It was within this waterscape that humans and natural organisms made their home, its fluid nature shaping everything to come. Like other Northwest Coast peoples, the Indigenous peoples of the lake were expert fishers, but they developed a particular mastery for sturgeon, which they caught using extraordinarily long harpoons, some over 50 feet in length, from cedar dugout canoes or from fish weirs built along adjacent streams. Waterfowl was another important resource. Ducks and geese were taken by the hundreds, even thousands, but this only a tiny fraction of the millions of birds that migrated annually to the valley.
Within the extensive wetlands that ringed the lake, people staked out and gathered the tender white roots of wapato, an aquatic plant producing tubers that provided a much-needed source of starch. While the lake and its surrounds provided all that was needed to survive, and more, stagnant pools of water over the summer months also meant it was also home to a vast concentration of mosquitos. To defeat their ravages people came up with an innovative cultural adaptation peculiar to the Lower Fraser Valley: settlements built on stilts to escape the summer hordes. But their depredations were not seen as wholly negative. They gained a special place within local mythology in which warriors took the Mosquito as a guardian spirit.
In the 1860s White settlers arrived in the Sumas Valley. Most came and went. Some stayed on after the Fraser Canyon Gold rush, others came as representatives of the Crown or the Provincial colonial government. A few stayed to make a new life. While most settlers were initially attracted by the lofty ideals of establishing a small farm and raising a family, the difficulties of draining low-lying land combined with the toing and froing of the lakeshore was more than they had bargained for. Those who stayed learned to adapt — just like their Indigenous neighbours, the Sema:th and Sto:lo. With its rich growth of blue-joint grass, four to six feet in high, carpeting the landscape, the valley became famous for its pastoralist economy well before cultivation of the soil produced anything reminiscent of agrarian living. What’s more, because low-lying wetlands were annually inundated, it was impossible to improve or own land in ways that pioneering extolled. These “marginal” lands became a sort of “commons” through gentlemen’s agreement. Given the richness of the local environment it was dairy farming that produced the greatest profits, a realisation not missed out by local native people, so that Sumas graziers — newcomers and Indigenous alike — drove their stock onto the rich grasslands to roam.
As more and more settlers arrived, greater and greater pressure was placed on land and resources. Prying eyes began to size up lands used and occupied by Indigenous peoples, while others began to covet the land that sat, wasted, under the lake. The end of the nineteenth century and the early decades of the twentieth were increasingly difficult ones for the Sema:th and Sto:lo. Introduced diseases like smallpox and measles hit them hard, and they were increasingly circumscribed to Indian Reserves that got smaller as the years went by. If this was not enough, as settlers poured into the district, they began to threaten to take away the lake as well. The language of progress and God were invoked to make the land fertile, to have paradise regained.

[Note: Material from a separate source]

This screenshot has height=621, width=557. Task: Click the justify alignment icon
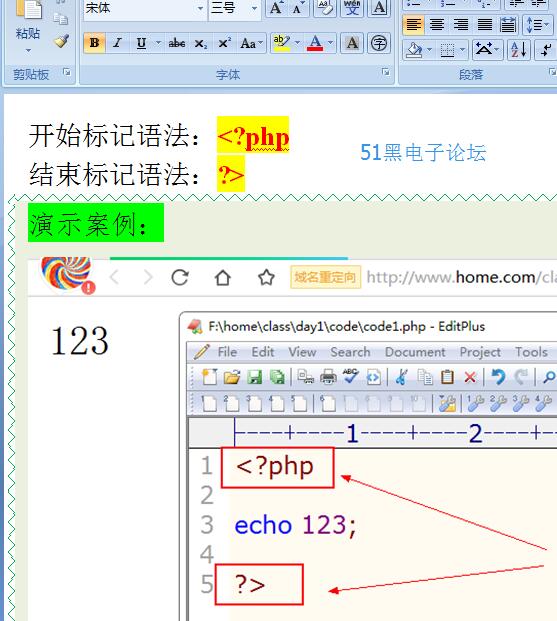point(485,25)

The early history of “redeeming” of the valley was more about talk than action, more bluster and high rhetoric from competing under-financed factions of prominent White settlers and men of science. There was nothing inevitable about the dewatering of the lake until the Province of British Columbia effectively underwrote the plan. After a litany of promises and false starts, the Sumas Dyking Commission, operating with a modern command and control structure, set to work to deliver it.

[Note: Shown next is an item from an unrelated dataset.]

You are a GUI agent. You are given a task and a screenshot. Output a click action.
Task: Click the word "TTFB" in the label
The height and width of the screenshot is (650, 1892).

In 1921 A mechanized task force of monstrous dragline shovels and dredgers arrived on the scene to commence a four-year plan of action that would see dykes, canals, and ditches bite into the valley floor, altering and stemming its watercourses and fundamentally redesigning the landscape. The coup de grâce was the finishing of the Sumas Dam in 1924. Its ten sluiceways passed water out of the lake, while the dam’s reinforced concrete kept the Fraser River at bay. With it, Sumas Lake passed into memory.
As Chad Reimer writes in Before We Lost the Lake, up until the 1920s Sumas Lake was a “long-lived dynamic force within the region.” Much of this history is lost to our collective consciousness, buried (metaphorically at least) beneath dairy farms, suburban tendrils, and the asphalt of the TransCanada Highway; its only visible testament a banal roadside heritage plaque inscribed in the language of progress.

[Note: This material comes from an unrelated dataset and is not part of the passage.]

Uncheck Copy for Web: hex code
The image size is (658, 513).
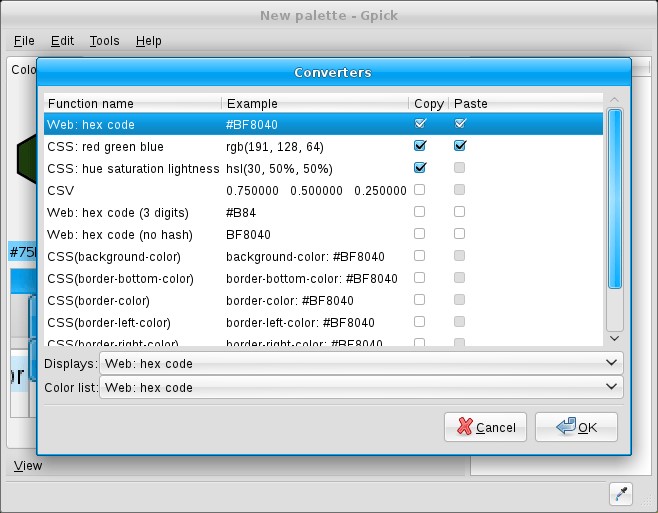[420, 124]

To give other authors their due, the history of Sumas Lake has been covered before — to my mind Laura Cameron’s Openings: A Meditation on History, Method and Sumas Lake (McGill-Queens University Press, 1997), being one of the most provocative — but Reimer’s is the first that sets out to tell, in his words, “the full story” of Sumas Lake; a narrative “beginning with its birth in the last great Ice Age, and ending with its premature death and lingering presence into the 21st century” (p. 11).
The book can be divided chronologically around three main themes. The first, which addresses its natural and human history from Sumas Lake’s glacial origins up until European contact, works as a foregrounding to the later chapters. The second addresses the early colonial period, when incomers and natives lived in relative co-existence with the natural rhythms of the lake. The third deals with the events around the more aggressive impacts of colonization in the late 19th and early 20th century, including the dewatering of Sumas valley.
Before We Lost the Lake is first and foremost an environmental history of the valley and the people who made it home through adapting to its watery rhythms. It is also the story of modernity, and the “mastery” of the natural world along with its devastating impacts, both human and natural. While there is no single organizing thesis, momentum is achieved by the dynamism that Reimer brings to his sources and the critical attention he brings to a range of issues, from the ambiguities of the settlement “frontier,” to the sharp end of colonialism and the tragedies it would visit upon native communities, to the assumptions of progress that underwrote nature’s transformation.
Historical geographers and other spatial historians will appreciate Reimer’s attentiveness to the uncertainty surrounding the colonial surveys that sought once and for all to fix the shores of Sumas Lake to the map. While the map sought to give the illusion of control, in reality this would not be achievable until dams, ditches, and pumps brought the valley to a heel. And up until then, the remaking of the valley was hardly the upward-swinging plot-line we have become accustomed to, with its narratives populated by sure-footed, axe-wielding pioneers. Rather, change in the valley was about compromise, adaptation, and unexpected outcomes.
In this context Reimer’s gentle chiding of local White settlers’ efforts to master nature is somewhat reminiscent of Theodore Steinberg’s Slide Mountain (University of California Press, 1996), and its critique of the folly of owning nature — even with the Sumas Lake turned to dry land, nature had some surprises up its sleeve in the form of the 1948 flood, which once again submerged parts of the valley.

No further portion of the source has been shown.